How Can A Kitchen Operating System Help You Cook?

Picture of Peter Ward
Peter Ward
Tech Editor
Updated: 19 October 2016
We are about to enter the age of the connected kitchen. That means your oven will soon talk to your fridge, your microwave to your juicer, and all of them will be controlled by your phone.

 

If cooking has always been a tiresome chore to you, then good news may be on the way. Technology is entering the kitchen, and it’s making measuring, baking, frying, boiling, and even eating easier.

Ben Harris is the CEO and co-founder of Drop, a food technology company that started out with connected kitchen scales and quickly progressed to interactive food recipes, with the eventual goal of building an operating system for the kitchen. He entered this market after he saw a drop in cooking expertise and knowledge.

“The knowledge isn’t being passed down anymore,” Harris tells Culture Trip. “By making an interactive recipe experience, we can see we’re empowering people who can’t boil a pan of water to bake bread and make meals.”

The Drop Scales and app. | Courtesy Drop.

The Drop Scales and app. | Courtesy Drop.

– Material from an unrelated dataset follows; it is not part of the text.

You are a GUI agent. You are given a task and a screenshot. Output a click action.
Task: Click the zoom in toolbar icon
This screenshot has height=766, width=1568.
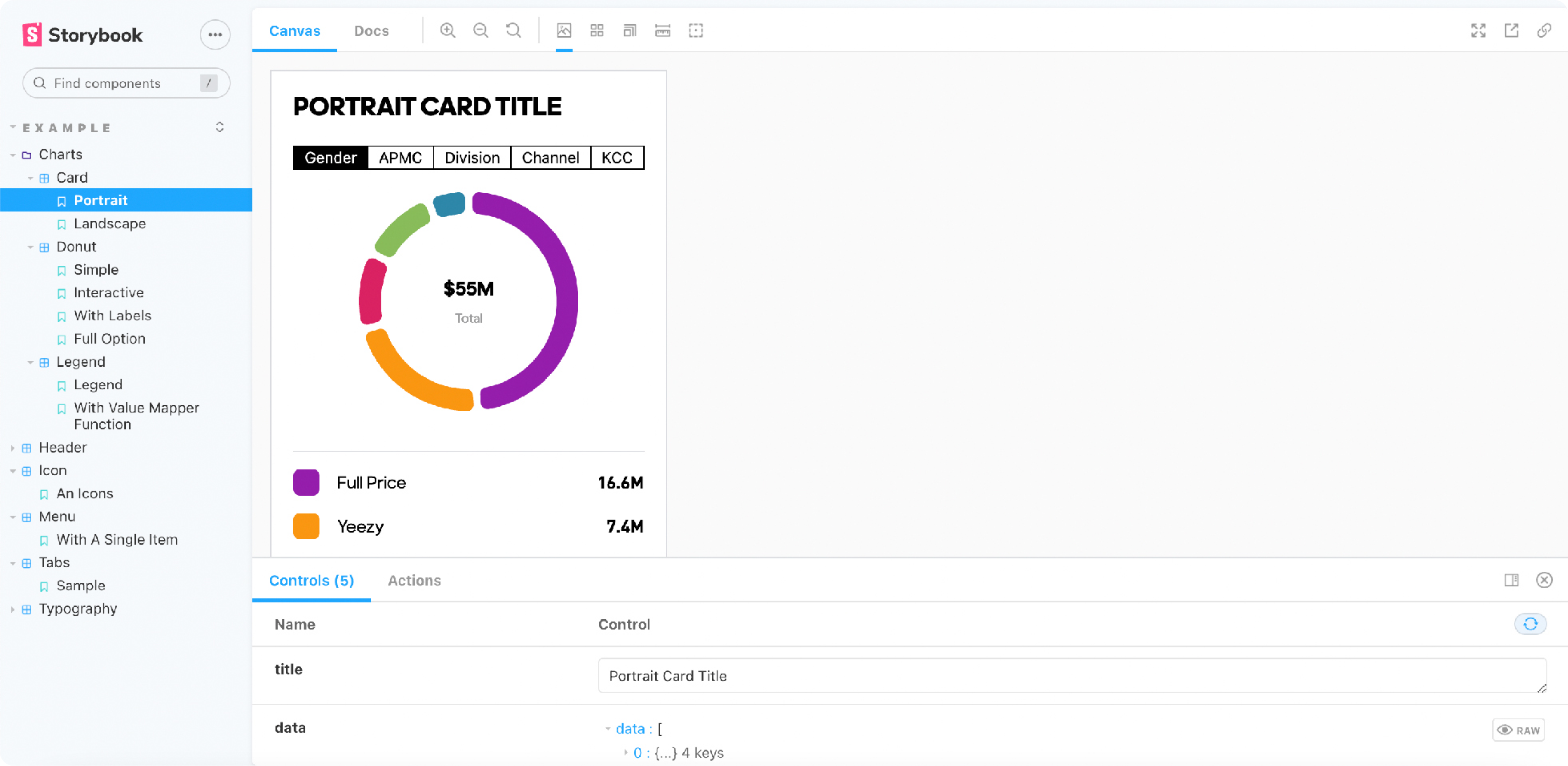click(447, 30)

Drop first developed the digitally-connected scales, and planned a whole range of products. But the company soon changed its focus. “We realized how hard it would be to build hardware, so software is the main focus now. It would take us a long time to get ubiquity with hardware, and we had interest from kitchen appliance makers who didn’t have the software.”

Technology has been threatening to enter the kitchen for decades, but the latest software-driven approach promises to make the biggest difference to date. Imagine this scenario – you’re on your commute home and you bring up your interactive recipe app on your phone. The app has access to your smart fridge, so will only give you recipes that you have the ingredients for. You select your app and send it to your oven, which is able to pre-heat at a touch of your smartphone.

That’s just a modest interpretation of the modern connected kitchen, and the potential stretches much further. The car is a similar example. Once carmakers realized your car could also be considered a device for apps, gadgets, and other tech, the possibilities became endless. Nowadays, we’re pretty much driving around in giant computers.

Drop Scale in action. | Courtesy Drop.

Drop Scale in action. | Courtesy Drop.

But where will the hub of the kitchen lie? Some appliance manufacturers have begun installing iPad-like devices in the doors of fridges and ovens, but Harris believes the solutions is much closer to the user. “I doubt it will be a screen on the front of a fridge or oven. It will be a smartphone or personal device.” He also says there is “huge potential” for the use of voice in the kitchen, as seen in products such as Amazon’s Echo, although not for cooking.

In early September, Drop signed a deal with Bosch to supply its intelligence to kitchen devices made by the German manufacturer. The partnership will start with Bosch’s Series 8 oven, but will be expanded to other devices in the future. Harris says the deal will be the first of many with appliance manufacturers.

The kitchen, often called the heart of the home, performs an integral role in our lives. Infusing technology into the process brings not only health benefits, but can inspire the next generation that cooking isn’t such a chore after all.